Even Grey seems to understand that. In the interview where that detail of her life first surfaced, she asked, “how many 18-year old porn stars are existentialist?” as if to wink to the world that she realizes that, even if it is an honest interest of hers, it’s still the kind of detail that makes feature-writers drool. Something that sets her apart or makes her seem just interesting enough while still being accessible because 1) she’s using a big word while most porn stars are giggling and 2) we have no idea what the fuck she’s talking about. Does that mean she cares about interpersonal connections? Does she read Kierkegaard off-camera while waiting to get DP’ed? We’ll never know, and because of that, it means something and nothing at the same time. She’s able to give of herself while not stealing our chance to make her what we want her to be. The fact that she realizes this is her true cultural impact.

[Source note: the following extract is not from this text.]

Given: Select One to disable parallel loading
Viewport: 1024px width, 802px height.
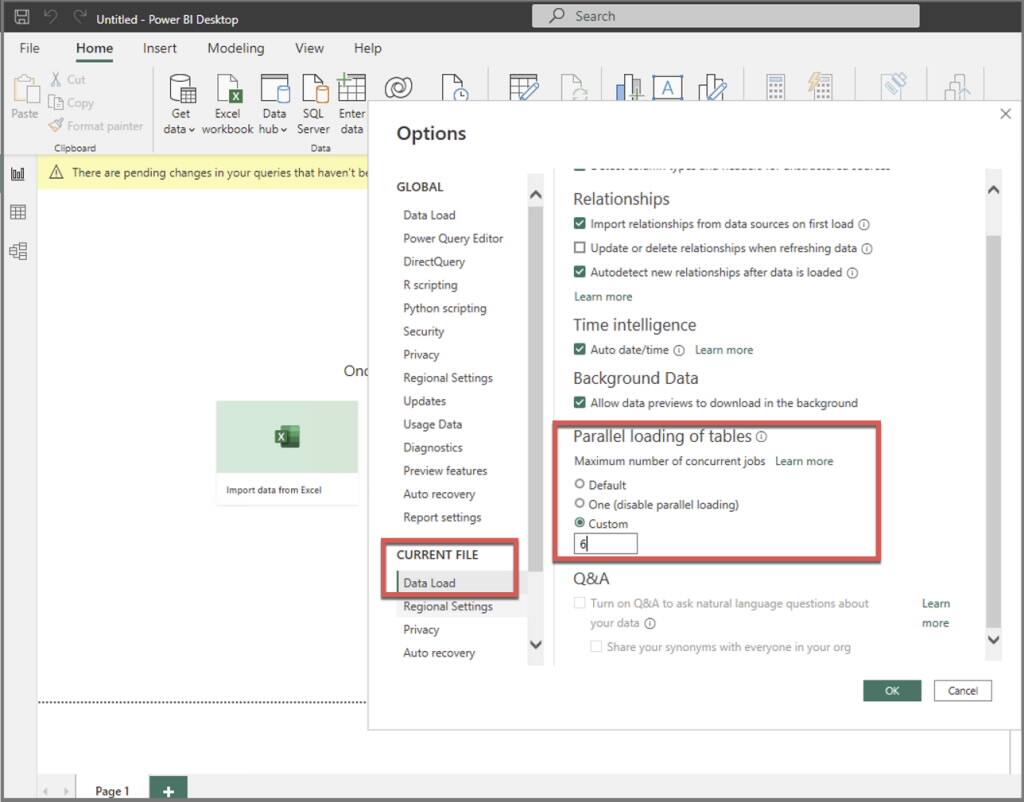Looking at the screenshot, I should point(580,504).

Porn revolutionary. Indie film muse. Performance artist. Cross-over pioneer. Musician. Philosopher. Orgy queen.

Ultimately though, she’s really just a young woman who has sex on camera for money. She makes a living having sex – and there’s nothing wrong with that, especially since she’s very good at what she does. But so far she hasn’t done much of anything to earn the sort of attention she’s getting.

Still, it seems odd to boil her down that way. Even if she isn’t really the icon that everyone makes her out to be, she’s still influenced everyone into thinking that she is, and that’s no easy feat. Talking to her for fifteen minutes, I feel like I’m on the outside, like she’s the star of a film called The Emperor’s No Clothes, and I don’t quite see what everyone else is seeing. I don’t think it’s manipulative or that she has ulterior motives. Grey is a savvy woman who understands how to achieve her goals, and that’s admirable. But I think if everyone stood back a moment to see exactly what she’s being labeled as, they’d notice that they’re a long way off. Or at least premature. The potential is there, but she hasn’t yet fulfilled it.

To me, she’ll continue to be a wildly famous unknown, a media entity selling her true self as an image, and one of the most boring exciting personalities I’ve ever spoken to. A cultural contradiction. And that’s a good thing, I think.